On December 19, 2007, I received a copy of an e-mail that Mr. Hitchcock had sent
to the Staff stating that he would be providing a letter in response to my
letter during the week of January 6. Mr. Hitchcock stated that the Proposal
involved "issues and legal arguments that were not present in earlier no-action
determinations". Having now received and reviewed Mr. Hitchcock's letter on
January 11, 2008, the Company remains of the view, and trusts the Staff will
agree, that for the reasons set out in my December 14, 2007 letter, the Proposal
may be omitted from the Company's proxy materials pursuant to the clear and
unambiguous requirements of Rule 14a-8, as confirmed by the Staff to the Company
on 16 separate occasions over a 34-year period.
The Proposal is a request that the Company's Board of Directors take steps to
implement majority voting for directors.
This is not a debate regarding the potential merits of the Proposal or the
actions it recommends, which Mr. Hitchcock's letter, in part, attempts to
articulate. Rather, it is a straightforward question regarding the Company's
Certificate of Incorporation. As outlined in more detail in my December 14, 2007
letter, the Company's Certificate of Incorporation provides that Class A Common
Stock only votes on certain expressly specified items. Requests and
recommendations to the Board are not among these specified items.

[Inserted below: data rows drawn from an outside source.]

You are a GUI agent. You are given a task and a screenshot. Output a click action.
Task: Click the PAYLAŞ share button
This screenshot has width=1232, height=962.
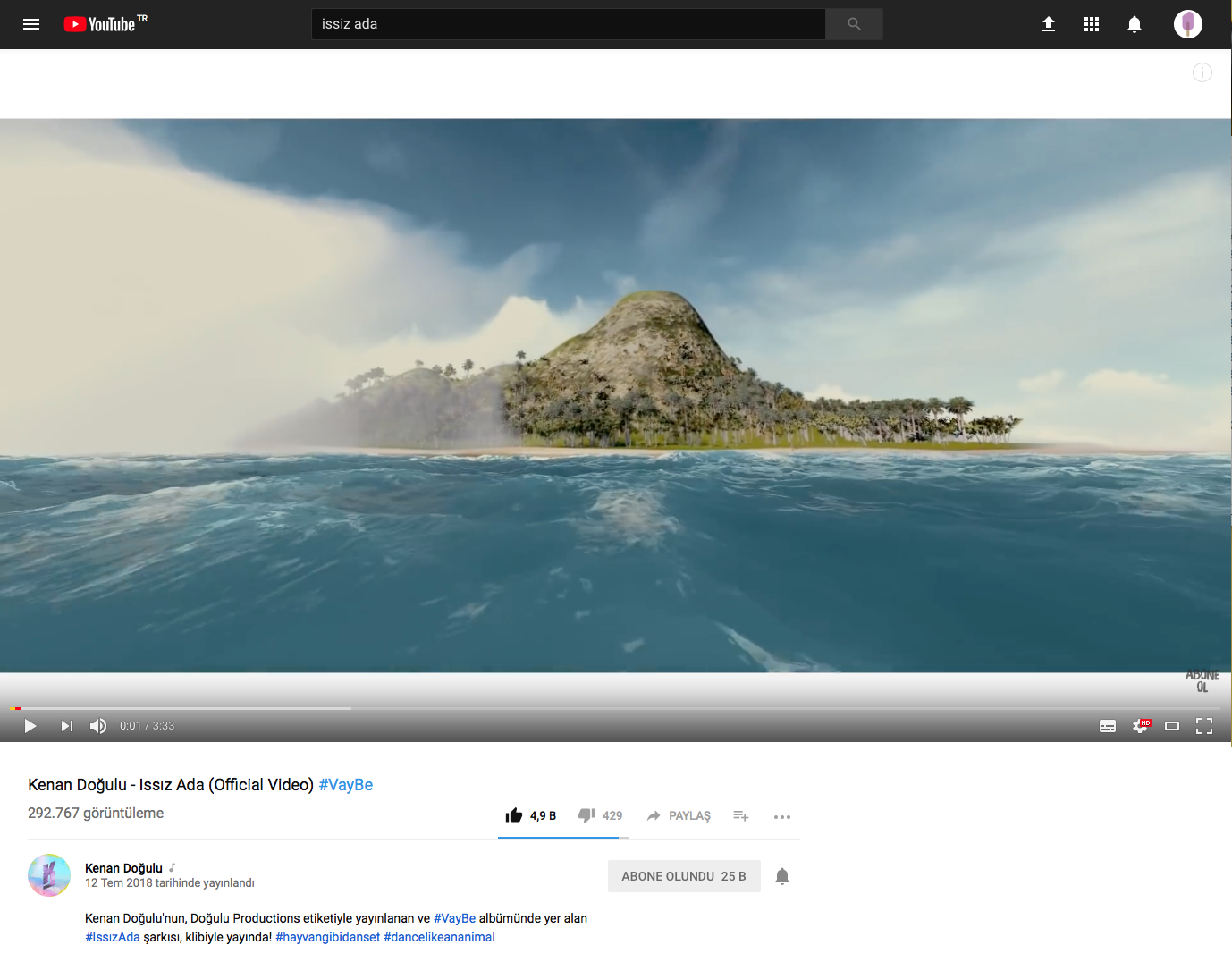679,815
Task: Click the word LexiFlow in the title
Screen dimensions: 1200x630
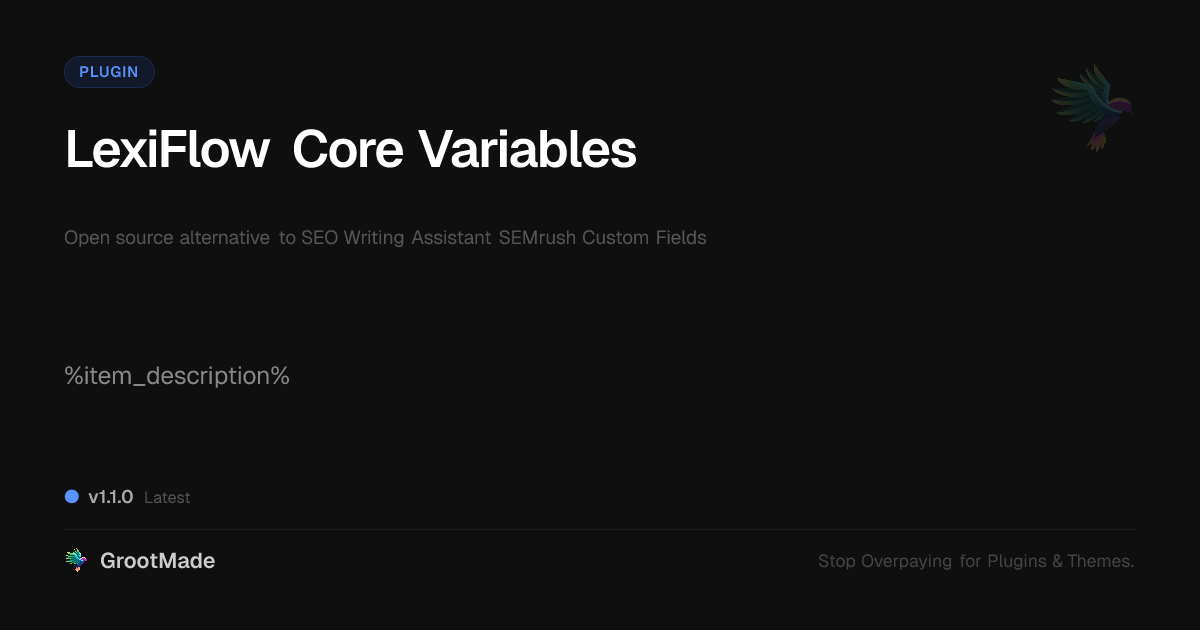Action: pyautogui.click(x=167, y=151)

Since the
Proposal is not an item on which the holders of Class A Common Stock would be
entitled to vote, the Proponent, as a holder of Class A Common Stock, may not
require the Company to include it in its proxy material.
The Company's Certificate of Incorporation, which neither the Company management
nor the Board has the authority to alter on its own, has provided limited voting
rights to the Class A Common Stock since before it was first listed for public
trading on a national securities exchange in 1969. The Company's dual class
capital structure was established as a means to manage for the long term and to
protect the long-term editorial quality and independence of The New York Times,
while at the same time allowing the public to invest in the Company's equity.
The voting rights of the Class A Common Stock are fully described by the Company
in its public filings, and so investors in Class A Common Stock make their
investment with notice of them.
As I noted above, the Staff has agreed with the Company's reading of Rule 14a-8
in this context on 16 previous occasions. The Company does not accept Mr.
Hitchcock's contention that these letters are of diminished precedential value
because they "were not contested by the proponent" and did not pertain to
majority voting. Just like the current Proposal, each proposal considered in the
prior letters sought a Class A vote on an item on which the Class A stock was
not entitled to vote. In each of those letters, the Staff agreed that because
the proponent did not hold shares eligible to vote on the submitted proposal,
the proponent had failed to meet the threshold eligibility requirements under
Rule 14a-8 to submit the proposal.
I would like to call the Staff's attention, in particular, to the January 17,
1992 letter. That letter allowed the Company to omit a proposal requesting that
holders of Class A Common Stock be given the opportunity to vote for Board
nominees who would refrain from giving money to organizations that supported
abortion. The Company fully acknowledges that the action requested of the Board
by the 1992 proposal is not comparable to majority voting, which, as Mr.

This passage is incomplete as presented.